[lustre-discuss] kernel threads for rpcs in flight

Thu May 2 17:10:30 PDT 2024

> The number of ptlrpc threads per CPT is set by the 
> "ptlrpcd_partner_group_size" module parameter, and defaults to 2 
> threads per CPT, IIRC.  I don't think that clients dynamically 
> start/stop ptlrpcd threads at runtime.
> When there are RPCs in the queue for any ptlrpcd it will be woken up 
> and scheduled by the kernel, so it will compete with the application 
> threads.  IIRC, if a ptlrpcd thread is woken up and there are no RPCs 
> in the local CPT queue it will try to steal RPCs from another CPT on 
> the assumption that the local CPU is not generating any RPCs so it 
> would be beneficial to offload threads on another CPU that *is* 
> generating RPCs.  If the application thread is extremely CPU hungry, 
> then the kernel will not schedule the ptlrpcd threads on those codes 
> very often, and the "idle" core ptlrpcd threads will be be able to run 
> more frequently.

Sorry, maybe I am confusing things. I am still not sure how many threads 
I get.
For example I have a 32 cores AMD Epyc machine as a client and I am 
running a serial stream io application with a single stripesize, 1 OST.
I am struggeling to find out how many CPU partitions I have - is it 
something on the hardware side or something configurable?
There is no file /proc/sys/lnet/cpu_partitions on my client.

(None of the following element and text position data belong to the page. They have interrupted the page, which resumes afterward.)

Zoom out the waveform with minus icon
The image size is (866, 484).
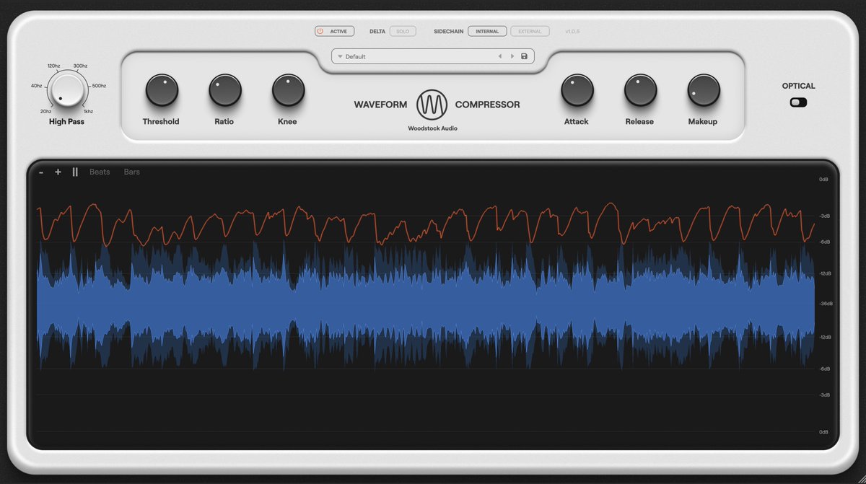(41, 172)
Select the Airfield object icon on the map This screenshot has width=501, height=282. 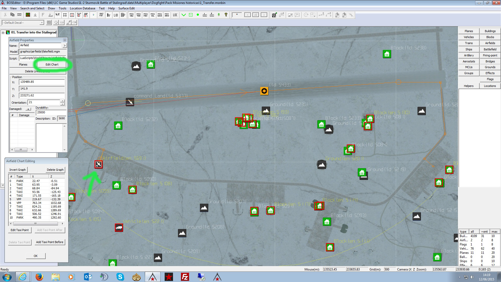(98, 165)
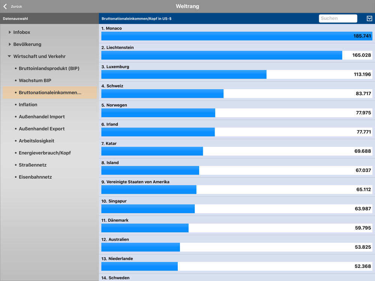Click the highlighted Bruttonationaleinkommen item
The width and height of the screenshot is (375, 281).
(50, 93)
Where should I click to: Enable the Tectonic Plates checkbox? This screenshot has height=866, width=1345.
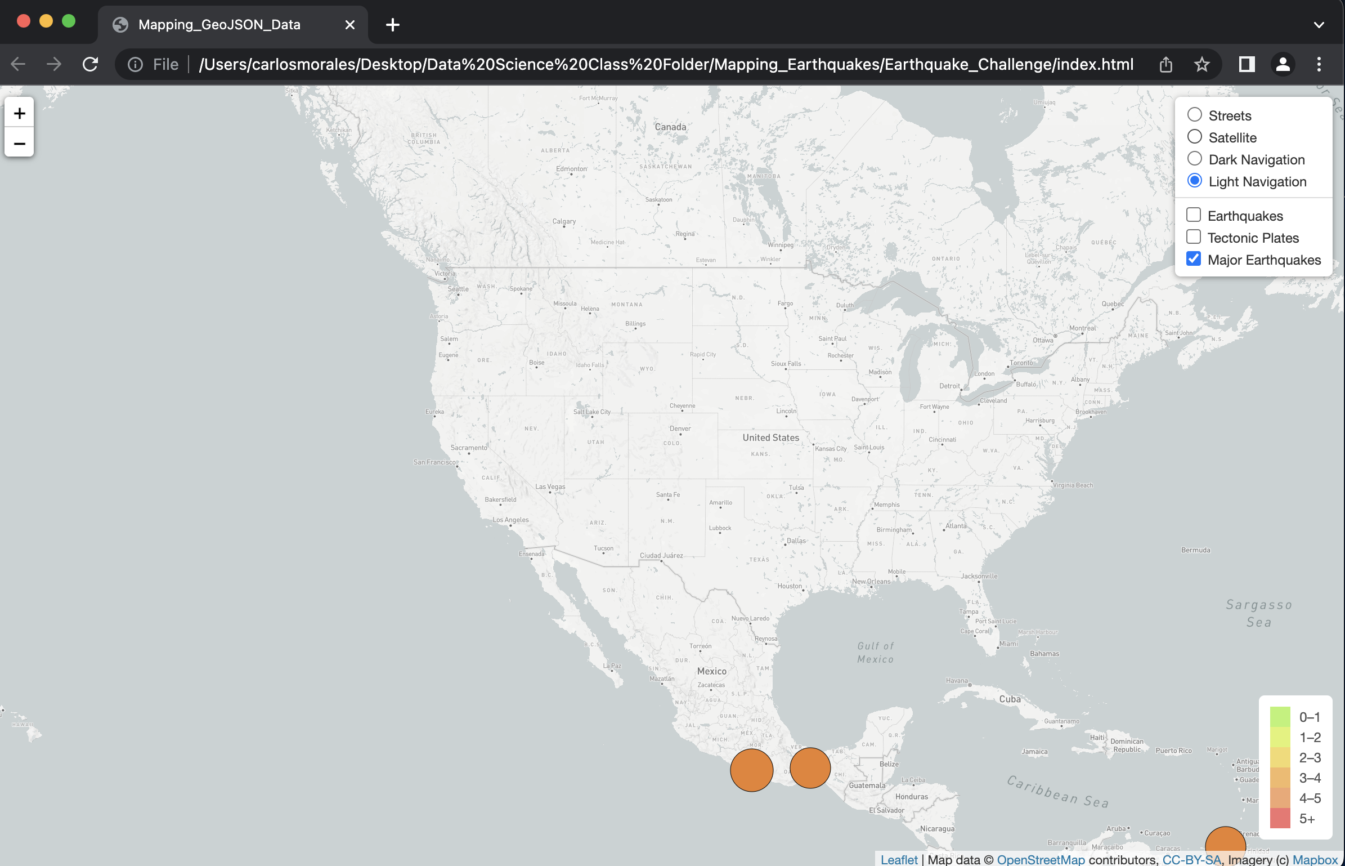[1194, 236]
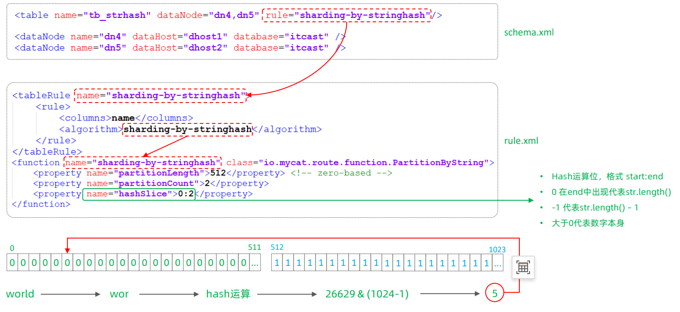Click the red circled number 5
The width and height of the screenshot is (680, 312).
pos(495,294)
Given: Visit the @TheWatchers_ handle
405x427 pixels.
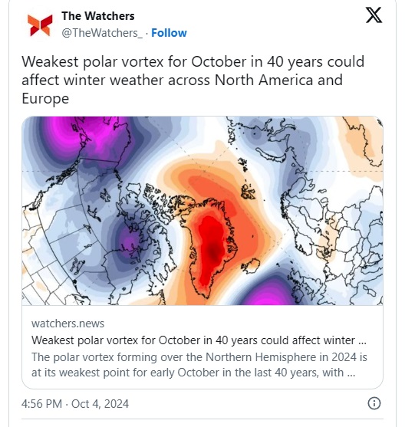Looking at the screenshot, I should (x=102, y=33).
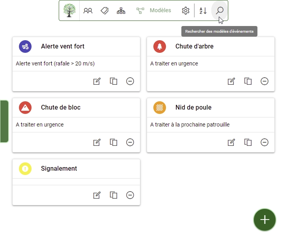Duplicate the Alerte vent fort template
The height and width of the screenshot is (242, 287).
tap(114, 81)
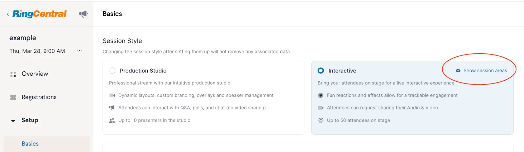Open the Overview page
This screenshot has width=524, height=152.
point(35,74)
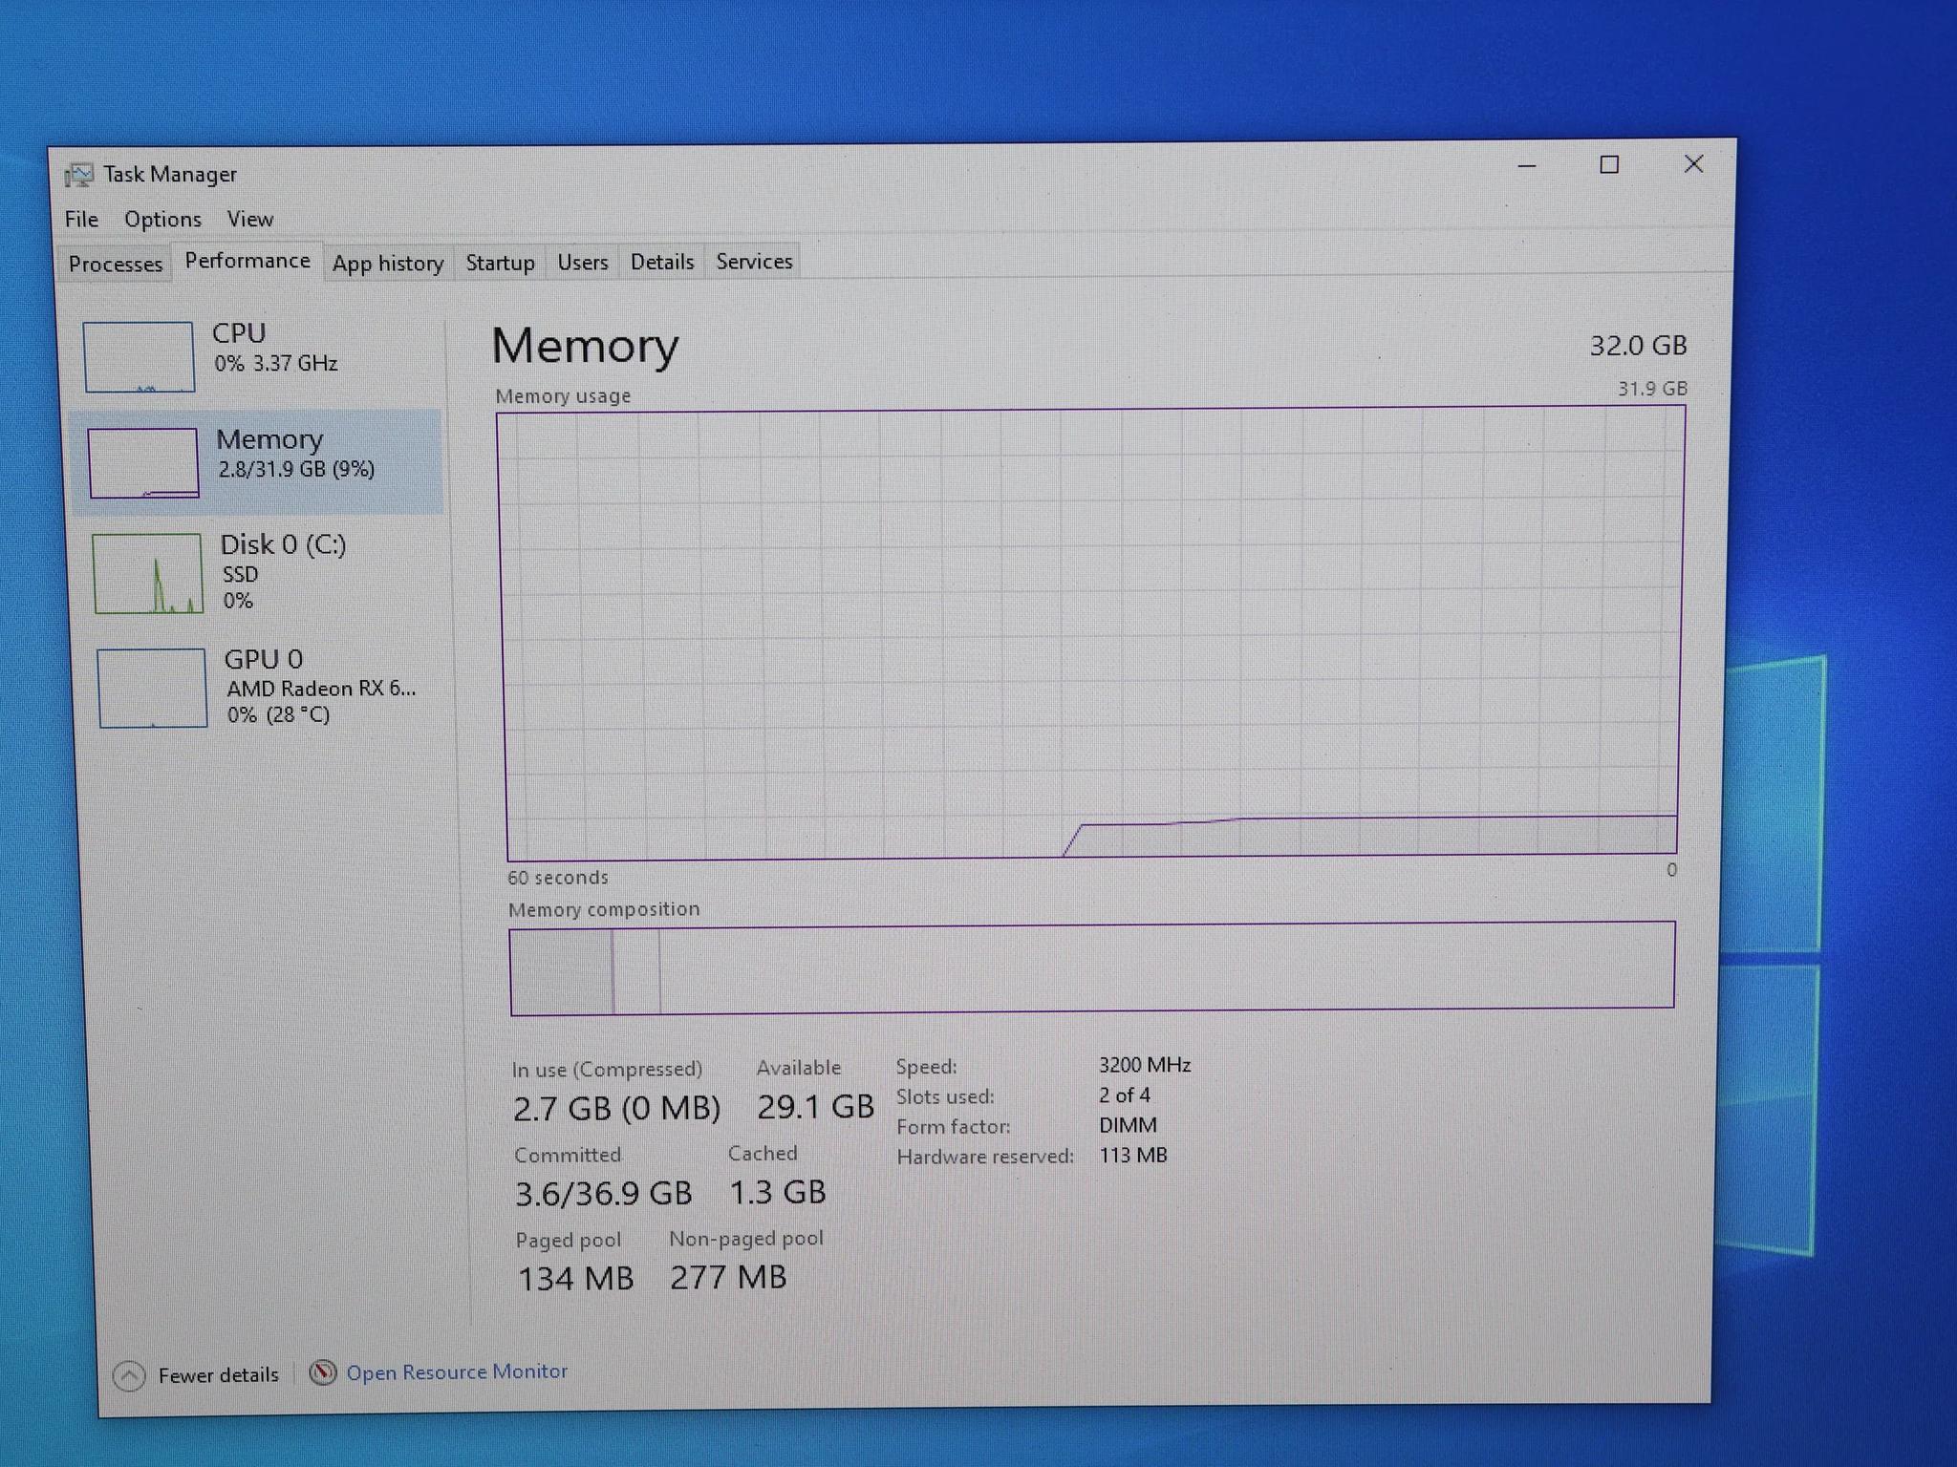Open the Options menu
The width and height of the screenshot is (1957, 1467).
tap(162, 220)
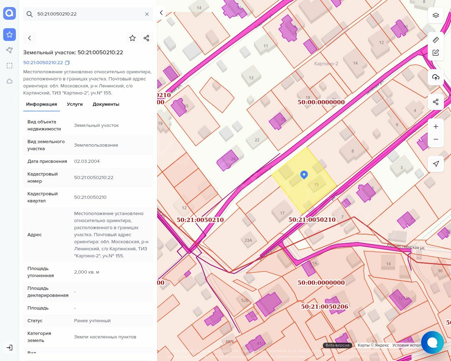
Task: Open the draw/edit tool on map
Action: [x=436, y=53]
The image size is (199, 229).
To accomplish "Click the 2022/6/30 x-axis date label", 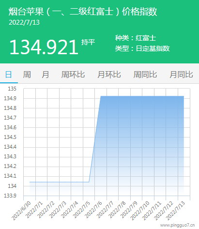I will pyautogui.click(x=21, y=211).
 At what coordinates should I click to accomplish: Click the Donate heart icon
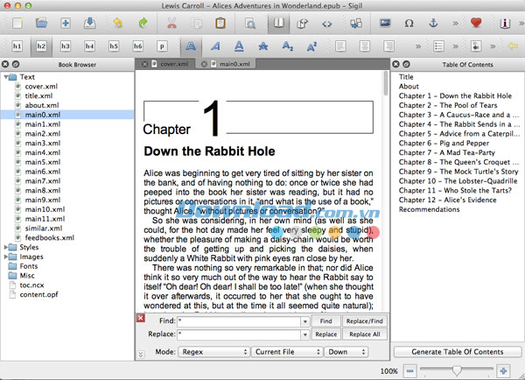(476, 22)
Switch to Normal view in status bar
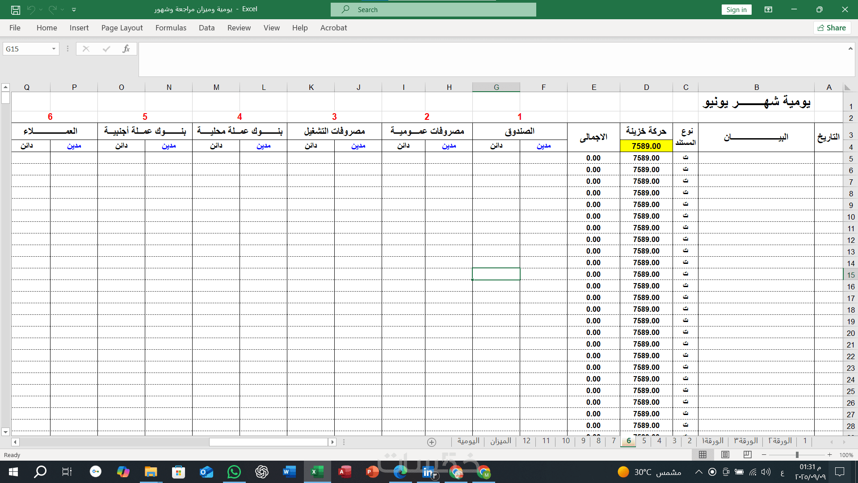The height and width of the screenshot is (483, 858). 702,455
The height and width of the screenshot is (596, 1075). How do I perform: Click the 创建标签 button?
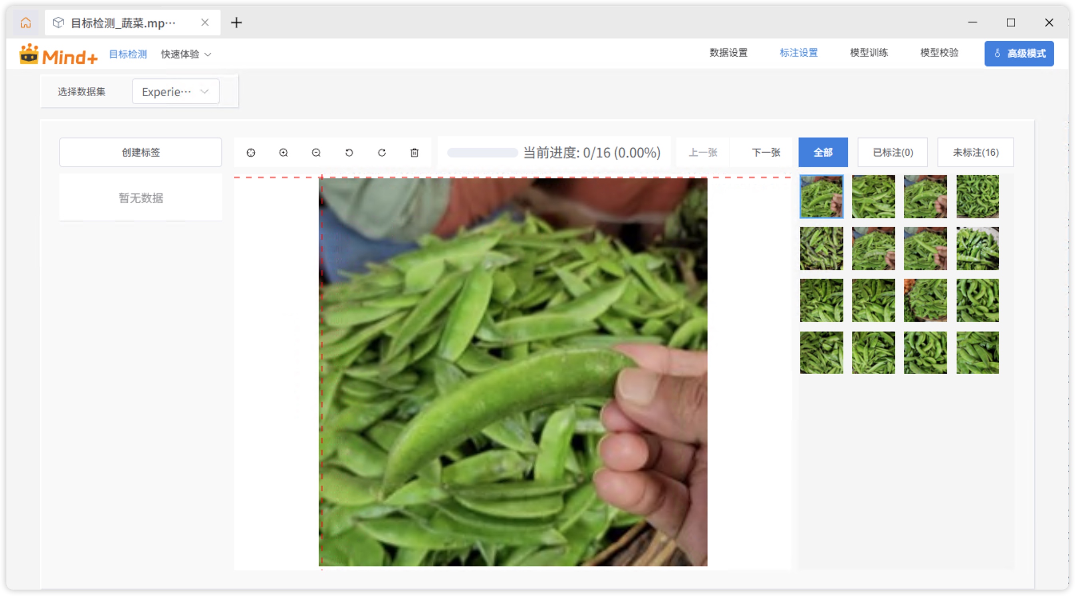click(x=141, y=152)
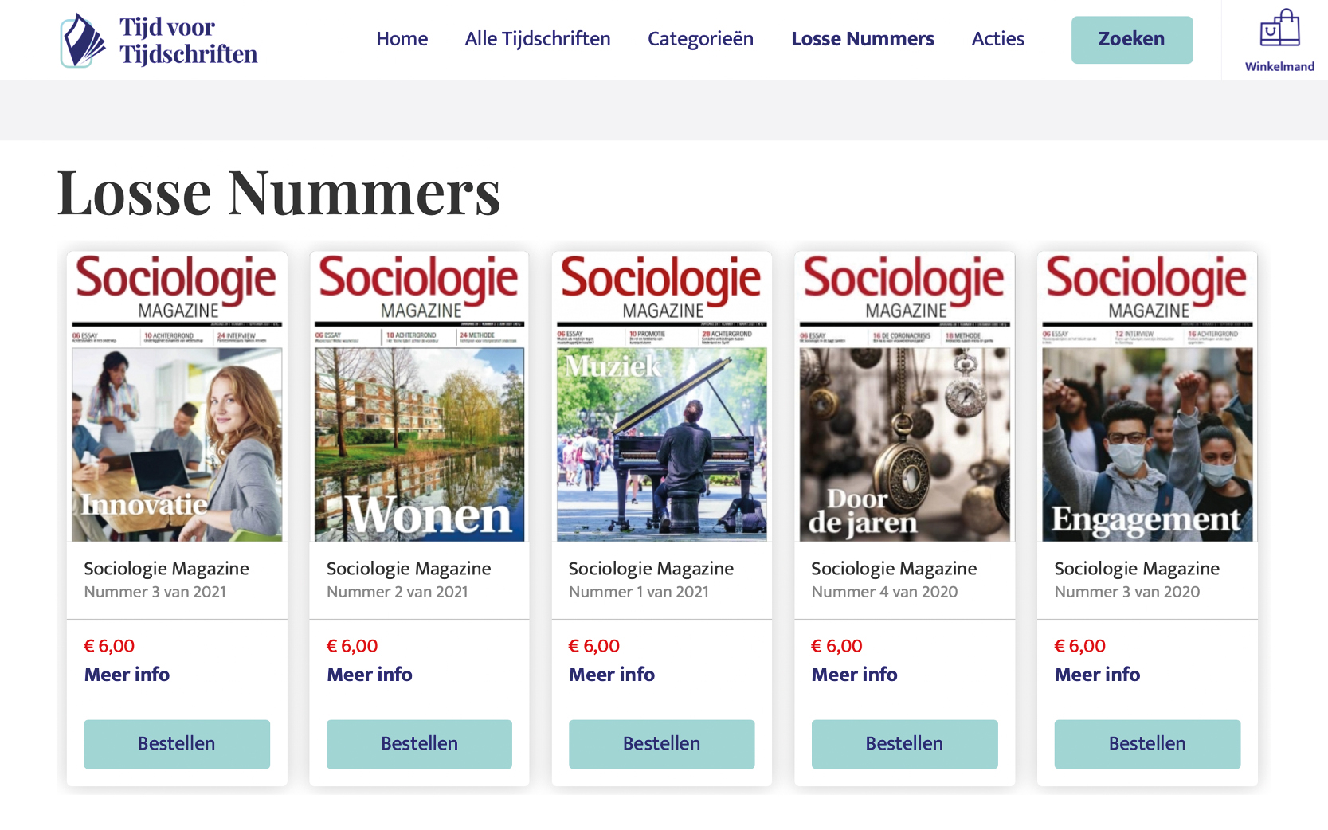This screenshot has height=830, width=1328.
Task: Click the Losse Nummers navigation link
Action: (862, 39)
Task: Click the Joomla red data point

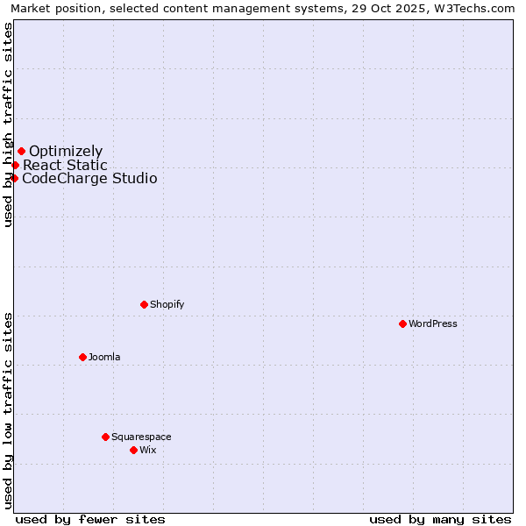Action: (82, 357)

Assuming I had 2 CPU partitions, that would result in 4 ptlrpc threads 
at system start, right? Now I set  rpcs_in_flight to 1 or to 8, what 
effect does that have on the number and the activity of the threads?
Serial stream, 1 rpcs_in_flight is waking up only one ptlrpc thread, 3 
remain inactive/sleep/do nothing?

Does not seem to be the case, as I've applied the rpctracing (thanks a 
lot for the hint!!), and rpcs_in_flight being 1 still show at least 3 
different threads from at least 2 different partitions for writing a 1MB 
file with ten blocks.
I don't get the relationship between these values.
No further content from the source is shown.